Die Verleihung des Friedensnobelpreises 2010 an den chinesischen Dissidenten Liu Xiaobo hat uns mit ungetrübter Freude und Genugtuung erfüllt – wie die an Aung San Suu Kyi 1991 oder an Nelson Mandela 1993. Aber das heißt nicht, dass uns dieser ferne Mann im abstrakten Menschenmeer Chinas als Mensch, als konkrete Person auch näher gekommen und fasslich geworden wäre. Wir haben unseren tiefen Respekt, und wir haben unsere tiefe Unkenntnis, unsere westliche Provinzialität – zusammengenommen ergibt das eine Ikone, eine Lichtgestalt etwas oberhalb der Erde.

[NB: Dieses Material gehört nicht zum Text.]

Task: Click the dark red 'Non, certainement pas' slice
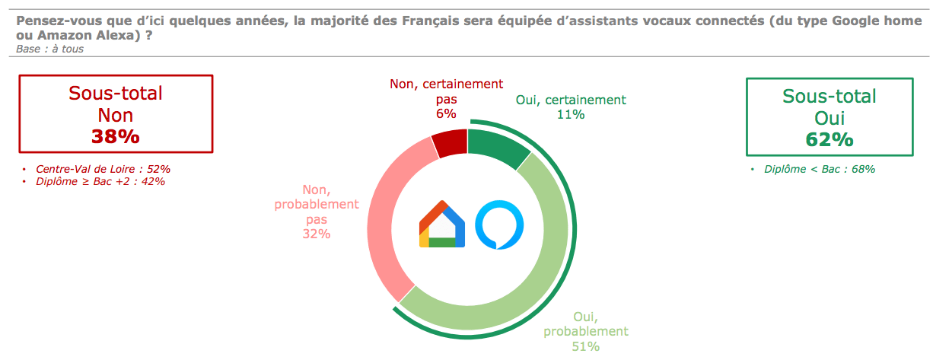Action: tap(449, 144)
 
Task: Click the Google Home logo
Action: tap(441, 225)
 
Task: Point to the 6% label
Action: tap(446, 113)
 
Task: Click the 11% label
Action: tap(571, 114)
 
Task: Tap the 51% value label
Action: tap(585, 346)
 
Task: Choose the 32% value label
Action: tap(316, 234)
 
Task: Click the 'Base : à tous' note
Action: tap(49, 49)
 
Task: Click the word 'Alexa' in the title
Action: tap(117, 35)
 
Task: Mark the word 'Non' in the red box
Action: tap(116, 115)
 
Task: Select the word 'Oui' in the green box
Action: tap(830, 118)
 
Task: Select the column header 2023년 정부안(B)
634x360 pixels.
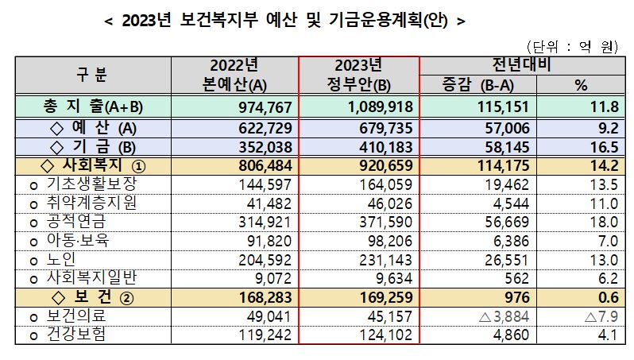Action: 359,73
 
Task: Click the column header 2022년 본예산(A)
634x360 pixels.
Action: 235,73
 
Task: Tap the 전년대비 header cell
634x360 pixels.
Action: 522,64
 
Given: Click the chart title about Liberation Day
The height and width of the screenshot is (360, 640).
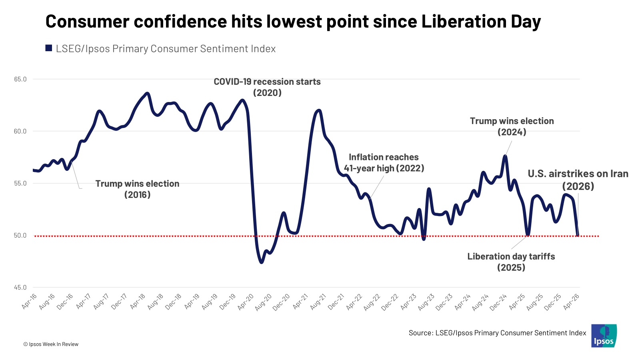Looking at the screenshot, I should click(x=293, y=22).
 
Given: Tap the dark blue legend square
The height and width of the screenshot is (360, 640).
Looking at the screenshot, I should click(x=49, y=48).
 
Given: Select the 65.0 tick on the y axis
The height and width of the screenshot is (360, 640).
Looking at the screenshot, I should click(x=20, y=79).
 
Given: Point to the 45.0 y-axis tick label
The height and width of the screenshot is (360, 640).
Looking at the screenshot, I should click(x=20, y=287).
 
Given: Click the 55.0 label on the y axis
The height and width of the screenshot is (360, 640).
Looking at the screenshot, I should click(x=20, y=183).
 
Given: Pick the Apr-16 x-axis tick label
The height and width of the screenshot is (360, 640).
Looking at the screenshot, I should click(x=30, y=301).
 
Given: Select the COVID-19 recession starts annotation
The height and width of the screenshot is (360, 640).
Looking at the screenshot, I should click(x=267, y=87).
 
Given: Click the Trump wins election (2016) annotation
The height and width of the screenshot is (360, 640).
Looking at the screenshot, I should click(x=137, y=189).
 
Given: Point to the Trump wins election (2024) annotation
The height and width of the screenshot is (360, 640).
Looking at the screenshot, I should click(x=512, y=126).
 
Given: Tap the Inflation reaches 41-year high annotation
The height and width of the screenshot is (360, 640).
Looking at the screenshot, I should click(x=384, y=163).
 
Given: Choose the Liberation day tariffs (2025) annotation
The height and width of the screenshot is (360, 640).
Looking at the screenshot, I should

Jetzt hat der chinesische Untergrundschriftsteller Bei Ling eine Biografie über Liu Xiaobo geschrieben, die auch auf deutsch erschienen ist. Der Autor war mit seinem „Helden“ einmal eng befreundet. In New York waren die beiden unmittelbar vor Beginn der chinesischen Demokratiebewegung von 1989 eine Zeit lang unzertrennlich. Für einen Augenblick denken sie daran, in Amerika gemeinsam um politisches Asyl nachzusuchen. Aber dann trennen sich ihre Wege wieder. Xiaobo kehrt allein zurück nach China und wird der politische Mensch, der zivile Kämpfer, als den die Welt ihn kennt und ausgezeichnet hat. Das ist die Verbindung von Vertrautheit und Abstand, die diesen Text zu einer unsentimentalen, eindringenden, genauen Lebensbeschreibung werden lässt. Das Buch ist offenbar hastig geschrieben – unter dem Zugzwang des Preises, aber dafür auch schnörkellos und packend direkt. Von ganz wenigen leeren, pathetischen Stellen abgesehen, hält sich die Darstellung durchweg dicht an die Texte und Selbstzeugnisse Liu Xiaobos. Auch Andere kommen reichlich zu Wort – mit ihren Reaktionen auf diesen exzentrischen, schroffen, provozierenden, dann auch verzweifelten Mann. Darunter nicht zuletzt seine zweite Frau Liu Xia, die ihn wegen der übergroßen Risiken, die er eingeht, „meinen Dummkopf“ nennt. So entfaltet sich vor dem Leser das Bild eines bedrängten Milieus, eines Netzwerkes im Widerstand, einer vom Staat überfahrenen Liebe.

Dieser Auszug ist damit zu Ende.